<<<<

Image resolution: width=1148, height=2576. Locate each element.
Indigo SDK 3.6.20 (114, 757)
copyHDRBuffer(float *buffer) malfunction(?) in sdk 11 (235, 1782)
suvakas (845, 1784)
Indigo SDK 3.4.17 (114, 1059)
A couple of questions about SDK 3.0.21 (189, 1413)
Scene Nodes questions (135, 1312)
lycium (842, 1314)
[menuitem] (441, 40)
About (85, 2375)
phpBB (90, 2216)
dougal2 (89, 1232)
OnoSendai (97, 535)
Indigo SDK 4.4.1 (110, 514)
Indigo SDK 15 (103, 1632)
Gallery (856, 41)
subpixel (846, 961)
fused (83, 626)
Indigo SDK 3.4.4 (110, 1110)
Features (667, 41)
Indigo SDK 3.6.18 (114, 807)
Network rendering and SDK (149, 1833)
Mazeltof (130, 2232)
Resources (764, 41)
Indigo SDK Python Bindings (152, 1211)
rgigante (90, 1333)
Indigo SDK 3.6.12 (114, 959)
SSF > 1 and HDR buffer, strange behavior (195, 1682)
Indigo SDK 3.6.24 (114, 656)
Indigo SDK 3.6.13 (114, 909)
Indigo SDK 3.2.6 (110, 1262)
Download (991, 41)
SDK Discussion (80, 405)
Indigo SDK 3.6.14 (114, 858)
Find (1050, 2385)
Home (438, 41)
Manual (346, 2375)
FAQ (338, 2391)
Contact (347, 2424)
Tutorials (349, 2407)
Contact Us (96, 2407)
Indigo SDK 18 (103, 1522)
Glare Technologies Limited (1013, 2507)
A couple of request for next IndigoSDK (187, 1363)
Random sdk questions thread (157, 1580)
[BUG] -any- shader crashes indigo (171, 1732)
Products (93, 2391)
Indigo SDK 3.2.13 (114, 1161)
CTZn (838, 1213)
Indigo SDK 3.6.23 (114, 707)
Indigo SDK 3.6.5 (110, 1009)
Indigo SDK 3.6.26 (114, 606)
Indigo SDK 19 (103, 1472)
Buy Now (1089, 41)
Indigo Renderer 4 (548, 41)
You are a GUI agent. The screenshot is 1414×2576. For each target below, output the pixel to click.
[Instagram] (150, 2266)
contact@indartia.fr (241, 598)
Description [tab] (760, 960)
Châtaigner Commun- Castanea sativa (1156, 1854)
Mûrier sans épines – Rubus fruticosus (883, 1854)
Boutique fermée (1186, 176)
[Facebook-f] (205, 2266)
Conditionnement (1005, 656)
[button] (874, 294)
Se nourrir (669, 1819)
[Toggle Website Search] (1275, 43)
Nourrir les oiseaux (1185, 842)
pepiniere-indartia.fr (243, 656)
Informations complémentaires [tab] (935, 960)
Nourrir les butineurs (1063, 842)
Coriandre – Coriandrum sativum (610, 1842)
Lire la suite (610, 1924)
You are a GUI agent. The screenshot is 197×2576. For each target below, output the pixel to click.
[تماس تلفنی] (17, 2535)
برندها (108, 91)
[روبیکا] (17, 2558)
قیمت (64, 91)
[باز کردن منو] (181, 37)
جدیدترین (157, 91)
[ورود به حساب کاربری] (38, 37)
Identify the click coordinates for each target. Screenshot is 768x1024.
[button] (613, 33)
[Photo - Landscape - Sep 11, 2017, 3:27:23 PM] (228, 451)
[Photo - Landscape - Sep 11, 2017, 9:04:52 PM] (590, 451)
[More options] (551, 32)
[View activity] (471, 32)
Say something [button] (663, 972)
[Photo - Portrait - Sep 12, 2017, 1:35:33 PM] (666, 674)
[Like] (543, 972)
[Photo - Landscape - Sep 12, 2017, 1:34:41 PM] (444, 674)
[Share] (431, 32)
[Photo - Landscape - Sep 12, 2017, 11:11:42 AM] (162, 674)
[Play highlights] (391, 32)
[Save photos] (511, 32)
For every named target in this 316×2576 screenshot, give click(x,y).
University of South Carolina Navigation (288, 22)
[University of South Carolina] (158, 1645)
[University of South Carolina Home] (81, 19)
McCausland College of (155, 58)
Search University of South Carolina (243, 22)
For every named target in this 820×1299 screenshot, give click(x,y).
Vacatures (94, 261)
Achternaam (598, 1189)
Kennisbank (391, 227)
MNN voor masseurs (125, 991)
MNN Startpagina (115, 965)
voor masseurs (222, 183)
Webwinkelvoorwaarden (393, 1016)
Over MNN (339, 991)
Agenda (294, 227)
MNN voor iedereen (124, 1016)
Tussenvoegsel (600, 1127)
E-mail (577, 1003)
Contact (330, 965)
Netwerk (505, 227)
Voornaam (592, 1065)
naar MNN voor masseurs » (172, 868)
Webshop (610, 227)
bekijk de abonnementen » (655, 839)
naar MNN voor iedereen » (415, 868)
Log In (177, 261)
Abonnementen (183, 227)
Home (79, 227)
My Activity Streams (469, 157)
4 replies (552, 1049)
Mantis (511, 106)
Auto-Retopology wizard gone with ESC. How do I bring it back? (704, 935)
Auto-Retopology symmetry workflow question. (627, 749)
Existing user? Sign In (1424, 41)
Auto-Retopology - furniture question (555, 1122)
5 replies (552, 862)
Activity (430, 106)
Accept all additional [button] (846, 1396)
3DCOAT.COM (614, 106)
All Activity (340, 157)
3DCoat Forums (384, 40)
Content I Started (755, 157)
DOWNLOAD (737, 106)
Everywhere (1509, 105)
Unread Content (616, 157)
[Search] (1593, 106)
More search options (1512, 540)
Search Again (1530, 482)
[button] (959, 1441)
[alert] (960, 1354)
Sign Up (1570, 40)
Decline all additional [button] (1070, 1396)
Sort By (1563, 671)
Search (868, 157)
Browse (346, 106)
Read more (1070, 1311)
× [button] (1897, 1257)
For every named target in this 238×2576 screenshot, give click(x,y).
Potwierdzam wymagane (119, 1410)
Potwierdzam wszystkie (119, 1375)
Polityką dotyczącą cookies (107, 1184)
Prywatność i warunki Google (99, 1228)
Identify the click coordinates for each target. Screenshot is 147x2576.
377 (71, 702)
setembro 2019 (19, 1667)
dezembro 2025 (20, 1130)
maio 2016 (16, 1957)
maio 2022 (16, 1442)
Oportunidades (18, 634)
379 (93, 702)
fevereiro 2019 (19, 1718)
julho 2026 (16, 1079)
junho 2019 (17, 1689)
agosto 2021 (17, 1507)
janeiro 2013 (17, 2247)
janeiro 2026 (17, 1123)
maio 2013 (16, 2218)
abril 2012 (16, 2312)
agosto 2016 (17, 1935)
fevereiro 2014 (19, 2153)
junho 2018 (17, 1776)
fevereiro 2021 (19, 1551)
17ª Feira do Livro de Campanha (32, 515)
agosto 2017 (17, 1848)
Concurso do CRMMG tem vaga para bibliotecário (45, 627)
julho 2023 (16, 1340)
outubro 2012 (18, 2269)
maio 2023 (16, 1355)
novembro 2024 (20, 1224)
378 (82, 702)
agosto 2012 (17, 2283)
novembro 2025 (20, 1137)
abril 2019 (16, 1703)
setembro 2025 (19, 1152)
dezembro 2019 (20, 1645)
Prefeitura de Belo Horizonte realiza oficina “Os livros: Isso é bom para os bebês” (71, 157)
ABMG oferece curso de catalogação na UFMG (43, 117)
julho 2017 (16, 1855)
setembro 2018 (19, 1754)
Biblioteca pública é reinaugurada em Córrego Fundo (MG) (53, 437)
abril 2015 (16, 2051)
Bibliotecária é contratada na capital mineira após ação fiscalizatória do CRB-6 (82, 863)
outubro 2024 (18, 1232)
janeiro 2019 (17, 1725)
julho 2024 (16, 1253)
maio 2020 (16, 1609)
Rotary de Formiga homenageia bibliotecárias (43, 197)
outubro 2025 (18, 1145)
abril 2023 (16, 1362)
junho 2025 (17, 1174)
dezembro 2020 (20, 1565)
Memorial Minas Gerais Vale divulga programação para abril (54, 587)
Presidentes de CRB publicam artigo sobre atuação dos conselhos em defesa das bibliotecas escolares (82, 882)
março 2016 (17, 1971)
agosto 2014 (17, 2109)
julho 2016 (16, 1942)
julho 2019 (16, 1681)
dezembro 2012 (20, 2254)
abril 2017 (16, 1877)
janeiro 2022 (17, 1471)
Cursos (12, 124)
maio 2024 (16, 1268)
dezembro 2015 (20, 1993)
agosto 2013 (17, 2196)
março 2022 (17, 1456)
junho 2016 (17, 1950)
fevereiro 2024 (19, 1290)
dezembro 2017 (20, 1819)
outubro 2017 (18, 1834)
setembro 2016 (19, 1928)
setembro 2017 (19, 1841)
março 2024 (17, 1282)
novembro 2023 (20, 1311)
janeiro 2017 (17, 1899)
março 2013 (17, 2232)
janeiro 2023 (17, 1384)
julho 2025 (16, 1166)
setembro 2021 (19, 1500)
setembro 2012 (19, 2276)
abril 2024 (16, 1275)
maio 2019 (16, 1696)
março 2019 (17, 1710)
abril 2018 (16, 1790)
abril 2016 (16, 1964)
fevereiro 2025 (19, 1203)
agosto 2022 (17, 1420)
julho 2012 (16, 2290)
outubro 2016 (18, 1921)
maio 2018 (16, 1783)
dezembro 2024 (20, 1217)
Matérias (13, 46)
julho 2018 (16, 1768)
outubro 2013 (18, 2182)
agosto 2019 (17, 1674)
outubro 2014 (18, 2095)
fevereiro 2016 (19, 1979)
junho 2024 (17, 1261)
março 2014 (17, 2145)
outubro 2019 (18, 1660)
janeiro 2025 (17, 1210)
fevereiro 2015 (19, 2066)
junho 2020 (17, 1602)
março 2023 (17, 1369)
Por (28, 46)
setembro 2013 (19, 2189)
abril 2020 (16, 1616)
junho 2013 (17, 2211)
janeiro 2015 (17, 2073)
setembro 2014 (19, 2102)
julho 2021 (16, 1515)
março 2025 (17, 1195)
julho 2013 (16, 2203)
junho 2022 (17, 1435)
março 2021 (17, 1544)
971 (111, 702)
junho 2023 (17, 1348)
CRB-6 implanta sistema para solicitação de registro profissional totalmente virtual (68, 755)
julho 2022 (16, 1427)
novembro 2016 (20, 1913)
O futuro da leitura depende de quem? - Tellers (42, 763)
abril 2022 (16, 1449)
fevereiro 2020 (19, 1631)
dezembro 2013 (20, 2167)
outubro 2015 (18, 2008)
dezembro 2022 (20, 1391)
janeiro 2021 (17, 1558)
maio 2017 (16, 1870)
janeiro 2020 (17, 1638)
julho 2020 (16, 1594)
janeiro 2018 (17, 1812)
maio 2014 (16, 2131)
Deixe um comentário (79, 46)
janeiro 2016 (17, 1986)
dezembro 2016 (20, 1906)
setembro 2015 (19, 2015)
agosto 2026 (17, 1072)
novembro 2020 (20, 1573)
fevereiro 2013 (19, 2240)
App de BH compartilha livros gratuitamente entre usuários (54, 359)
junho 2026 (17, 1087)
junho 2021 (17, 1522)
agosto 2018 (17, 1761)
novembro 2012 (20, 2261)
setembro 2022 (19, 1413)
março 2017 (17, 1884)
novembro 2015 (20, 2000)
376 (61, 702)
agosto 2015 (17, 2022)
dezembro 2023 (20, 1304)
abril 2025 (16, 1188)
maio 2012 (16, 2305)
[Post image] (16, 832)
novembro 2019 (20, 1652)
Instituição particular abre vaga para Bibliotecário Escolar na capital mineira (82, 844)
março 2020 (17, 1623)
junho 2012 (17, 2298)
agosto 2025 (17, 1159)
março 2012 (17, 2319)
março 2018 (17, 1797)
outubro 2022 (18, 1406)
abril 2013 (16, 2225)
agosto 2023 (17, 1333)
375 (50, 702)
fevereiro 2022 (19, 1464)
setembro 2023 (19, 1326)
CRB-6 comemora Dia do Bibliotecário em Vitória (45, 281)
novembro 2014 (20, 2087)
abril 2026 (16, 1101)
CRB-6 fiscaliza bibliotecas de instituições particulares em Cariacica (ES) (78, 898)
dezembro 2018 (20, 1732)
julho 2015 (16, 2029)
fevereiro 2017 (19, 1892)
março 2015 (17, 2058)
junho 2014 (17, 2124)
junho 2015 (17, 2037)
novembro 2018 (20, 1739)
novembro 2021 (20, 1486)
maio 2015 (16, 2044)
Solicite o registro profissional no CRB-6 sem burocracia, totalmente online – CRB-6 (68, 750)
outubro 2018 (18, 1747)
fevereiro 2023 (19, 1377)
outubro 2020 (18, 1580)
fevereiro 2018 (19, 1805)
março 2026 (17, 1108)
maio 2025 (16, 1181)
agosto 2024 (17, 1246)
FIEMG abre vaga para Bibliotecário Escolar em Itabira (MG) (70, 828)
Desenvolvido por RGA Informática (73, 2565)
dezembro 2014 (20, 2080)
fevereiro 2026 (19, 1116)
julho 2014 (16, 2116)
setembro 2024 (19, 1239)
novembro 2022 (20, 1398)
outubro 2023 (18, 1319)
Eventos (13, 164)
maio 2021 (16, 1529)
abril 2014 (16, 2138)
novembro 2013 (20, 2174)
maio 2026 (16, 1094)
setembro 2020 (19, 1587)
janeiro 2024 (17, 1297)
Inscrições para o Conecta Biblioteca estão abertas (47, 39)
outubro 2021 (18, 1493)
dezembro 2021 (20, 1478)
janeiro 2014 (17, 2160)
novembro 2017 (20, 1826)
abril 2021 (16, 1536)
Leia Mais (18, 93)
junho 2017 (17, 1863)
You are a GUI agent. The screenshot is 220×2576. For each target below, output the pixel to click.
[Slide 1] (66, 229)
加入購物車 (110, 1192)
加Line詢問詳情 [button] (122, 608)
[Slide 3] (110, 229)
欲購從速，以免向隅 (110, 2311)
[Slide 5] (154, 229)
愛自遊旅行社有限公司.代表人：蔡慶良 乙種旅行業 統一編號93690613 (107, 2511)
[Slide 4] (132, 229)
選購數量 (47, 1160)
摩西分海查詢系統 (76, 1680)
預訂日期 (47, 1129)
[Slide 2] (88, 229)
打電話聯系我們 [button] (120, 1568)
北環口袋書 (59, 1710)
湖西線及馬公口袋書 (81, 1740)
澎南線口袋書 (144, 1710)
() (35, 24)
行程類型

>>>>

» EXERCISE INSTRUCTIONS
Include both ends. Return the line holding "janeiro 2014 (17, 2160)" and all lines after it in the records above, exactly as written.

» ANSWER TO THIS TASK
janeiro 2014 (17, 2160)
novembro 2017 (20, 1826)
abril 2021 (16, 1536)
Leia Mais (18, 93)
junho 2017 (17, 1863)
You are a GUI agent. The screenshot is 220×2576. For each target below, output the pixel to click.
[Slide 1] (66, 229)
加入購物車 (110, 1192)
加Line詢問詳情 [button] (122, 608)
[Slide 3] (110, 229)
欲購從速，以免向隅 (110, 2311)
[Slide 5] (154, 229)
愛自遊旅行社有限公司.代表人：蔡慶良 乙種旅行業 統一編號93690613 (107, 2511)
[Slide 4] (132, 229)
選購數量 (47, 1160)
摩西分海查詢系統 (76, 1680)
預訂日期 (47, 1129)
[Slide 2] (88, 229)
打電話聯系我們 [button] (120, 1568)
北環口袋書 (59, 1710)
湖西線及馬公口袋書 (81, 1740)
澎南線口袋書 (144, 1710)
() (35, 24)
行程類型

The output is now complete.